WHAT YOU SHOULD DO
Return all lines in the material below that contain "computer".

STUDY MATERIAL
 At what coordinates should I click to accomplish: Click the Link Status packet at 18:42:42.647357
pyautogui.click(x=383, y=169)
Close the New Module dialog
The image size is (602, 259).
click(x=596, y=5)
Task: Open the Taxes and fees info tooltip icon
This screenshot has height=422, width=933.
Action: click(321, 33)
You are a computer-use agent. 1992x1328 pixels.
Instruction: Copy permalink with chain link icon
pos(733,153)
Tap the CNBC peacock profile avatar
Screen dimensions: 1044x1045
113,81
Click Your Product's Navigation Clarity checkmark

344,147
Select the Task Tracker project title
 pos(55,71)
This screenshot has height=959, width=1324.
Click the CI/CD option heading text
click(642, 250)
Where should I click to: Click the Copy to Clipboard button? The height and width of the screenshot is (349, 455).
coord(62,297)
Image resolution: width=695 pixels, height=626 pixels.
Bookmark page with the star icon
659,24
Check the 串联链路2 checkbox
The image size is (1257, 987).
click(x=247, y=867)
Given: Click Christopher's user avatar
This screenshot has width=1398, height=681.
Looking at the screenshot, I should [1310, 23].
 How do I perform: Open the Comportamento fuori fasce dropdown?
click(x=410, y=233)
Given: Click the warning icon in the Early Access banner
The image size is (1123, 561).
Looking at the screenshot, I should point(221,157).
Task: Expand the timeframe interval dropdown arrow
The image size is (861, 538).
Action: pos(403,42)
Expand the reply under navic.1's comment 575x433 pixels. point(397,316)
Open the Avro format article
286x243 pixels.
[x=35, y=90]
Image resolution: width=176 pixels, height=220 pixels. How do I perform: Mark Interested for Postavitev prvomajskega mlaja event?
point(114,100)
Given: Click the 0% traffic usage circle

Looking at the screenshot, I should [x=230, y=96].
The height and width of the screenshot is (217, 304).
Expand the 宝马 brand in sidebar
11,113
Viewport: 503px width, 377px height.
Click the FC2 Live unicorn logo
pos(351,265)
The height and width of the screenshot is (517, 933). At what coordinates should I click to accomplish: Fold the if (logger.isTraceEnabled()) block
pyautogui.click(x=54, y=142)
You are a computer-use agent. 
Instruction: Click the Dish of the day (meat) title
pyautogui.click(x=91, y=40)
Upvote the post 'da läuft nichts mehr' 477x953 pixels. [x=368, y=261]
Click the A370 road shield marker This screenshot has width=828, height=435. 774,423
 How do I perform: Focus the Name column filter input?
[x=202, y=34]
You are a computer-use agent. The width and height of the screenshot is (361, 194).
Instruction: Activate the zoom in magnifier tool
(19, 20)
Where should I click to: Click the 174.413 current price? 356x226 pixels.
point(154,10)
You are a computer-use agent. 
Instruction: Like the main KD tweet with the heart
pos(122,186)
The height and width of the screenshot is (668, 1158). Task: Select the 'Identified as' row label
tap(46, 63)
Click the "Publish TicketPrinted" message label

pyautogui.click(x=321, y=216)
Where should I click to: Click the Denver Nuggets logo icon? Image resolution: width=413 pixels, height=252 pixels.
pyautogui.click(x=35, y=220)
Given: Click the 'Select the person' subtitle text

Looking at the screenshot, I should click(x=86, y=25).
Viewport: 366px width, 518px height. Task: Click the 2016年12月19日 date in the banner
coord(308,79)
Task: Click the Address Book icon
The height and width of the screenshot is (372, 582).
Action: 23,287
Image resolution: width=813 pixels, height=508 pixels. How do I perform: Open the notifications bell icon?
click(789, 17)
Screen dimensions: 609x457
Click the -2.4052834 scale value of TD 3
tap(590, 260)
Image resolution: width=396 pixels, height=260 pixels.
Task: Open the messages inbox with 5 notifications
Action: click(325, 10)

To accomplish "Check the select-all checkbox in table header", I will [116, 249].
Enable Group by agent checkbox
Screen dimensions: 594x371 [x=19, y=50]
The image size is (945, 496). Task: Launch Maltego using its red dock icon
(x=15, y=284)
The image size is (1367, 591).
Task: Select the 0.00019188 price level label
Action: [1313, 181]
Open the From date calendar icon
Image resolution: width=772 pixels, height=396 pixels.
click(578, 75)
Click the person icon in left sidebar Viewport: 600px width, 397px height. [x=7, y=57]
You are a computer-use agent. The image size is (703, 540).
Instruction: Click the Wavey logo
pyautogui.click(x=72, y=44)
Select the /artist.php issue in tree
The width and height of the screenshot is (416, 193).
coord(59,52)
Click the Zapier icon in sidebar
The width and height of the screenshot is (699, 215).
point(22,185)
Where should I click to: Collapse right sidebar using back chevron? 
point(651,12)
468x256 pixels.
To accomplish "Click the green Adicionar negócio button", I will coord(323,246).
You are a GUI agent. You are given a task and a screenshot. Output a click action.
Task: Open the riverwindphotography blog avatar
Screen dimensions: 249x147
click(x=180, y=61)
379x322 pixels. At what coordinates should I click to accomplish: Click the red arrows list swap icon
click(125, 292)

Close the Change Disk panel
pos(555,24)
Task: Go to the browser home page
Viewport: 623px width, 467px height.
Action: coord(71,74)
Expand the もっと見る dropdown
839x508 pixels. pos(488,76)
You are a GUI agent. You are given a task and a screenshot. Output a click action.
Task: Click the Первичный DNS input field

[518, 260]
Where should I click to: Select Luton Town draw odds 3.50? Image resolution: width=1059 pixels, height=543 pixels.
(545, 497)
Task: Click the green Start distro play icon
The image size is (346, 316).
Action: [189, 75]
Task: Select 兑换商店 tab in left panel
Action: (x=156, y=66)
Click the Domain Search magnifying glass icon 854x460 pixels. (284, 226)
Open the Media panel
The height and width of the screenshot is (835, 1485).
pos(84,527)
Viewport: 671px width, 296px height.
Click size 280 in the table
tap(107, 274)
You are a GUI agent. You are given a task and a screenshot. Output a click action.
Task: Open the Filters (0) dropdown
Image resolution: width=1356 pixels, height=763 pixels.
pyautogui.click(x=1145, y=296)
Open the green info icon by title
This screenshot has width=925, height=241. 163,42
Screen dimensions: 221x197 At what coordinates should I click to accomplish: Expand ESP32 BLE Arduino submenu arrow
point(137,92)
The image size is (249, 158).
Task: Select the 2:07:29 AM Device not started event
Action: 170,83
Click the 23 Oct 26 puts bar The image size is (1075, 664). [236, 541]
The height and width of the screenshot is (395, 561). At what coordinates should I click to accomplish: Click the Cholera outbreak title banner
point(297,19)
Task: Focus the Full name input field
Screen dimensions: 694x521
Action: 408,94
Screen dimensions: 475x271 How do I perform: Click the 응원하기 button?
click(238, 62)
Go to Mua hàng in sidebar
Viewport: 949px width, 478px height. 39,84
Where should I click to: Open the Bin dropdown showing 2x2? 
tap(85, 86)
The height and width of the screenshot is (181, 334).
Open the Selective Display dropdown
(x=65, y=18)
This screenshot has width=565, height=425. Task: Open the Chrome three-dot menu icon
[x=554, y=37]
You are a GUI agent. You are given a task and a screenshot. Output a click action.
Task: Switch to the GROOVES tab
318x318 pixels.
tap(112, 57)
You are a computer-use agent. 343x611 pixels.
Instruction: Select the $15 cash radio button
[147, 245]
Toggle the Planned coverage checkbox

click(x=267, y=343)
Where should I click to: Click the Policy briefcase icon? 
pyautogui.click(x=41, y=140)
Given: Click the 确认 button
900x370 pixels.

SOLUTION FOR THIS TASK
You are a computer-use agent. 1992x1328 pixels.
You are a computer-use agent. 
You are a computer-use agent. The width and height of the screenshot is (361, 194).
You are a computer-use agent. 
You are a computer-use agent. The image size is (703, 540).
You are a computer-use agent. 343x611 pixels.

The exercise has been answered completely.